I've decided that it's a fine idea to keep a package of duck legs in the freezer. We get them at Great Wall, a Chinese grocery store in Catonsville, but you can pick them up at most Asian grocers or a fancy supermarket. They're not cheap, but they take up far less room in the freezer than a whole duck, with the added benefit that they thaw more quickly and are less hassle to roast. Roasting duck really makes the house smell great. Great, that is, to a carnivore. Not sure how vegetarians would feel about the fatty aromas that emanated from my oven not too long ago, but I was a happy camper.

I had originally wanted to try the type of Chinese sausage we normally buy, the long, slender, and wrinkled type that are cured, dried, and lightly smoked, but we were out. Mr Minx popped over to Asia Foods on York Road but could only find stubby, fat, uncured sausages. Fortunately, they turned out to be absolutely perfect for this dish.

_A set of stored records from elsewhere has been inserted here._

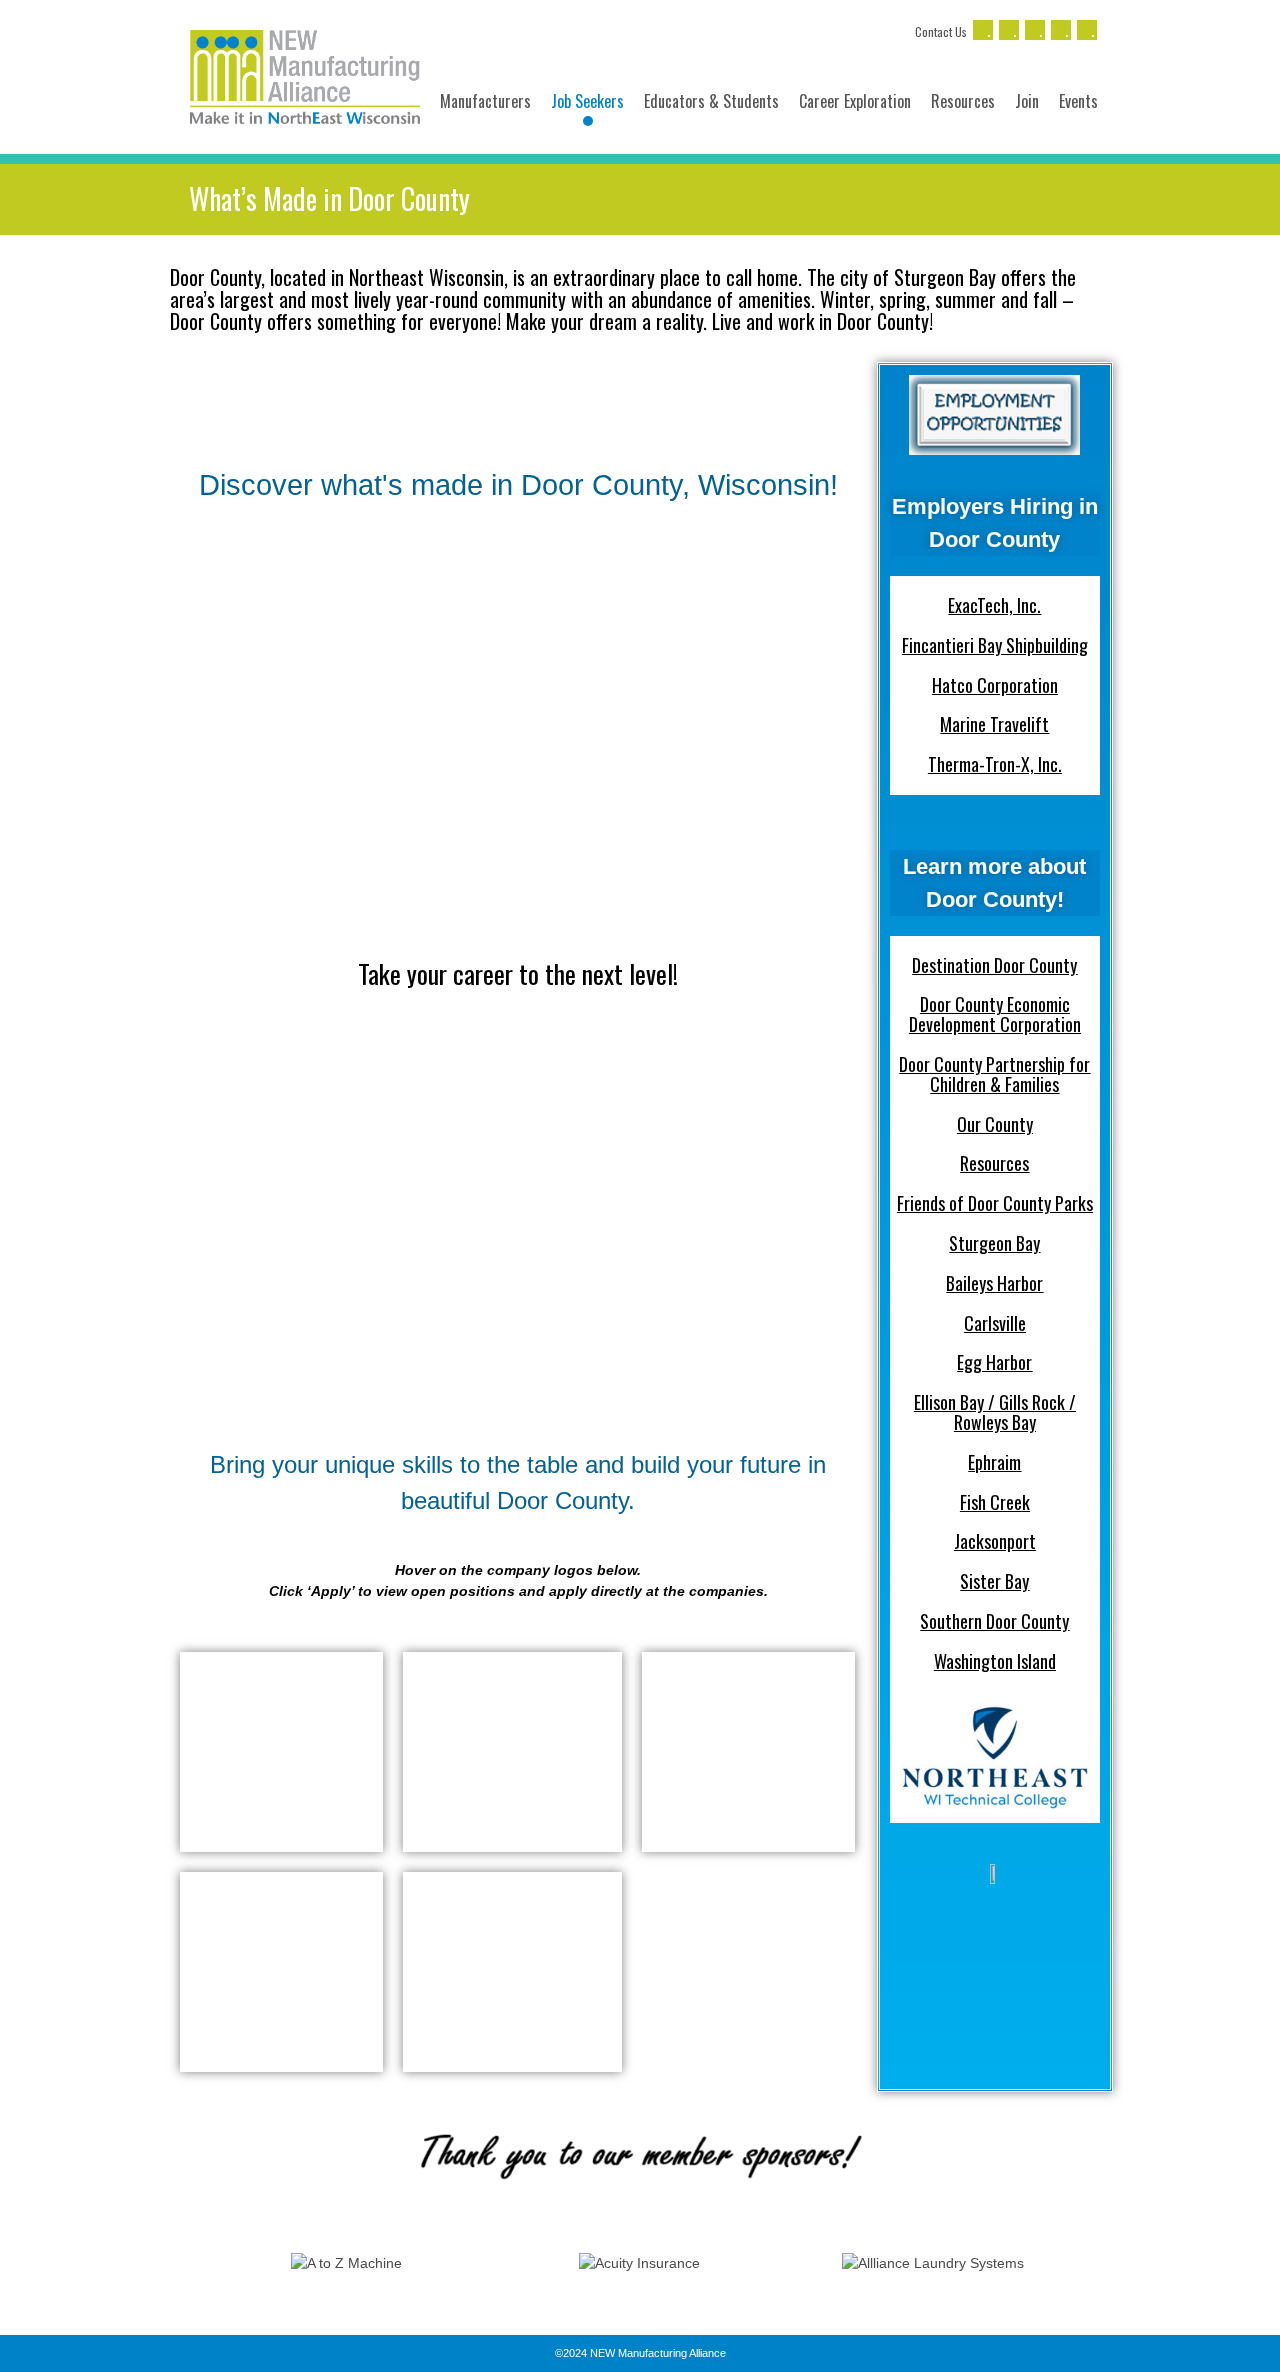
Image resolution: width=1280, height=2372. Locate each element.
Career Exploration (855, 101)
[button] (179, 2263)
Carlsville (995, 1323)
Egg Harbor (994, 1362)
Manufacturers (485, 101)
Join (1027, 101)
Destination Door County (994, 965)
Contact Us (941, 31)
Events (1078, 101)
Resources (963, 101)
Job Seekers (587, 101)
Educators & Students (711, 101)
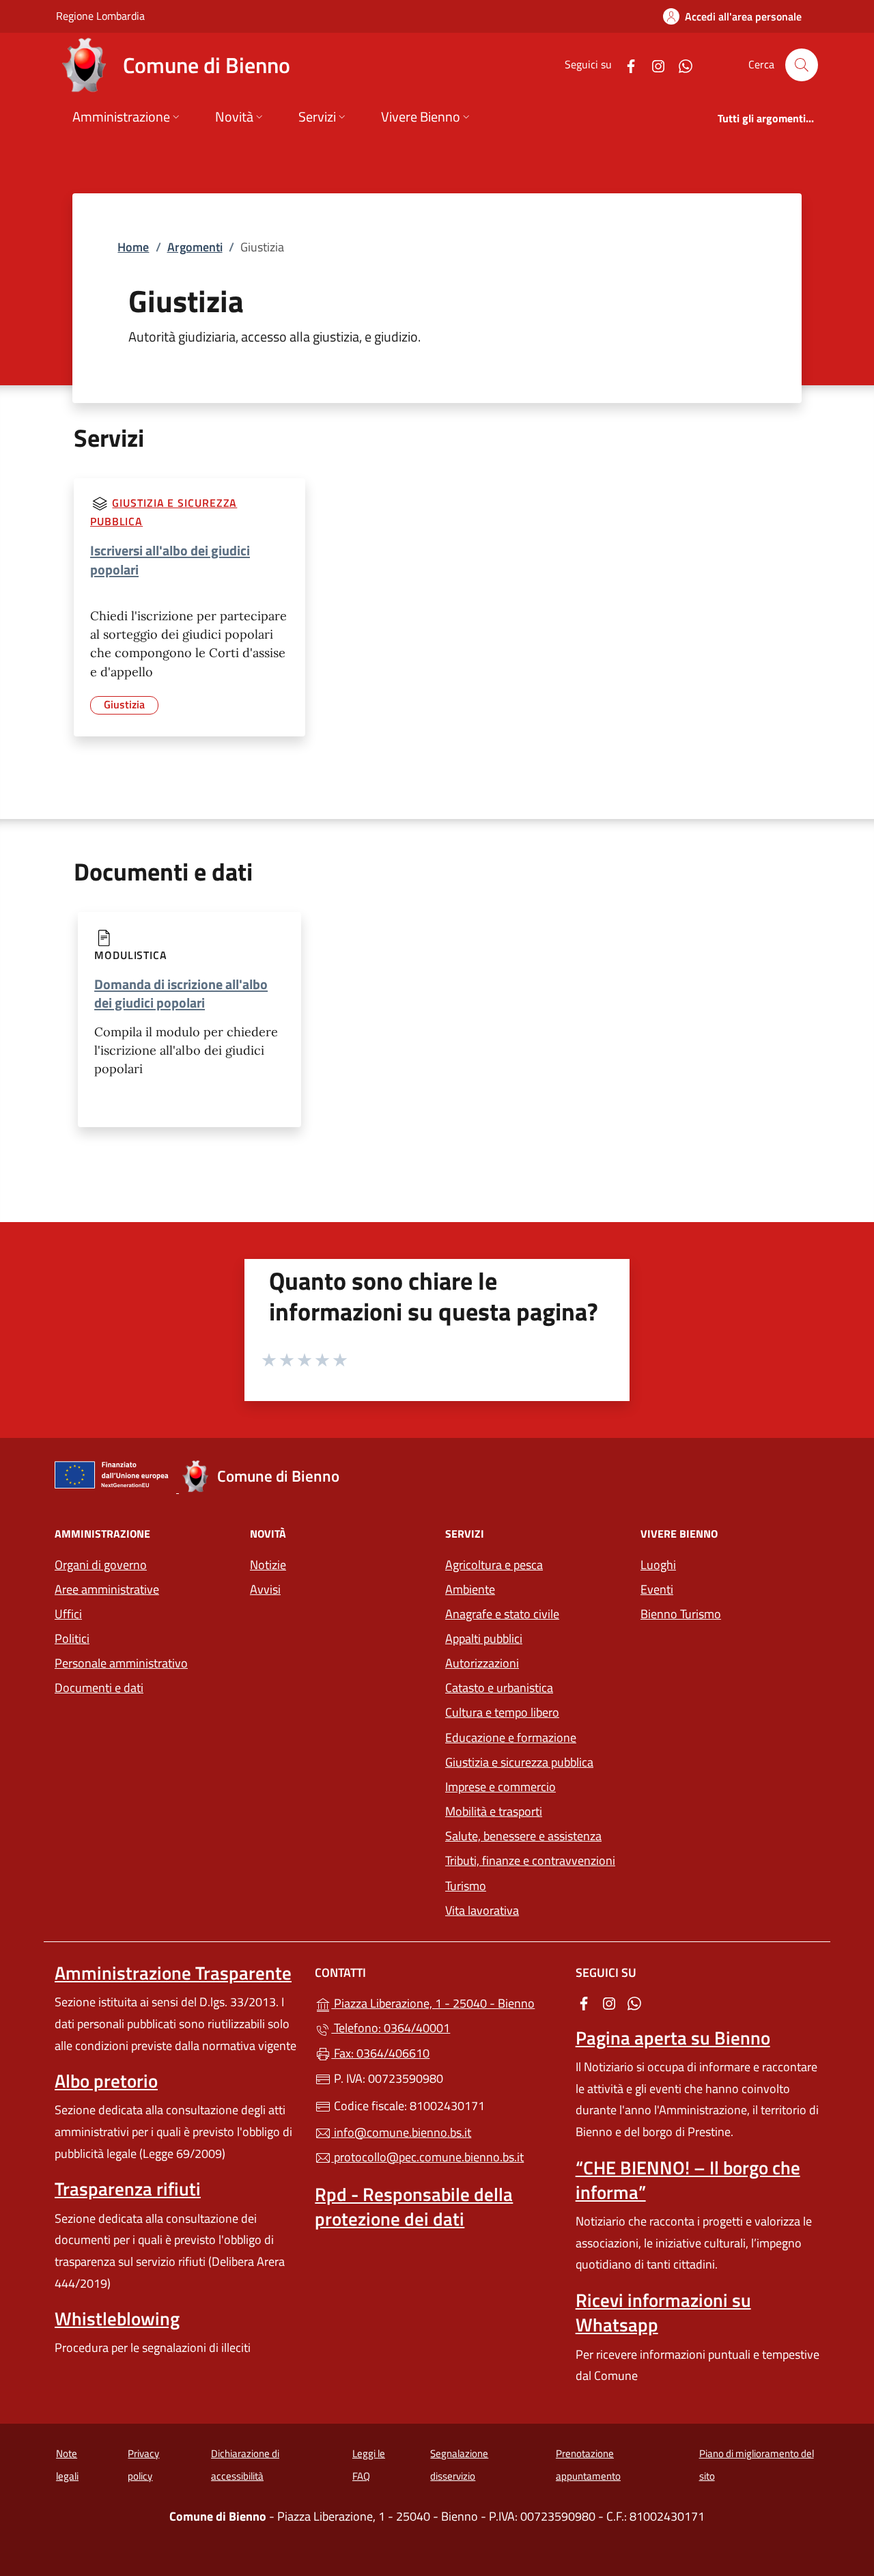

While the duck got a head start on roasting, I opened up a couple cans of cannelini beans and added a bit of flavoring. I didn't want to overdo it, so started with equal parts doubanjian (a spicy Chinese bean paste), soy sauce, and black vinegar. If you've never used black vinegar, you're missing out on some amazing caramelized goodness. One tablespoon of each was perfect - the beans were spicy, salty, and tangy, with that lovely molasses-y flavor of the black vinegar. Then I added a bit of sugar to round everything out. Mixed with sauteed onions and scallions, the beans, studded with chunks of Chinese pork sausage, made a tasty bed for the duck legs as they finished roasting to a brown crispness.

Cassoulet with Asian Flavors

2 duck legs
1/2 cup duck or bacon fat
Kosher salt
1/2 pound Chinese pork sausages, preferably xiang chang--small, fat, uncured sausages
1 medium onion, chopped
6 scallions, chopped
6 cloves garlic
1/2 cup chicken stock
2-15 1/2 ounce cans of cannelini beans, drained and rinsed
1-2 tablespoons doubanjian
1 tablespoon light soy sauce
1 tablespoon Chinese black vinegar
Pinch sugar

Preheat the oven to 300°F.

Pour the duck or bacon fat into the bottom of an 8" or 9" baking pan. Put the legs on top, rolling them around in the fat to get them coated. Sprinkle with salt, cover the pan with foil, and bake for 20 minutes.

Remove the foil from the pan. Pour out a tablespoon of fat and reserve; prick the duck skin all over with the point of a knife to help render out more fat. Add the Chinese sausages to the pan. Turn oven temperature up to 350° and put duck and sausages into the oven. Bake for an additional 15 minutes.

In a saucepan over medium heat, cook the onion and scallions in the reserved tablespoon of duck fat. When they are translucent, stir in the garlic. Add the stock, beans, doubanjian, soy, vinegar, and sugar. Bring to a simmer, then remove from the heat.

After the duck has been in the oven for the additional 15 minutes, remove sausages and duck from the pan. Pour out the fat and discard (or, reserve for a later use). Cut sausages into thick diagonal slices and stir into the bean mixture. Pour the bean mixture into the pan, then top with the duck legs. Put pan back into the oven and cook for an additional 45 minutes or so. The duck will get crispy and brown, as will the exposed areas of beans. If you want a saucier cassoulet, you can add more chicken stock. Personally, I like the beans on the dry side.

Serve 1 leg per person, with some of the beans. Garnish with cilantro.

Serves 2, with extra beans for lunch.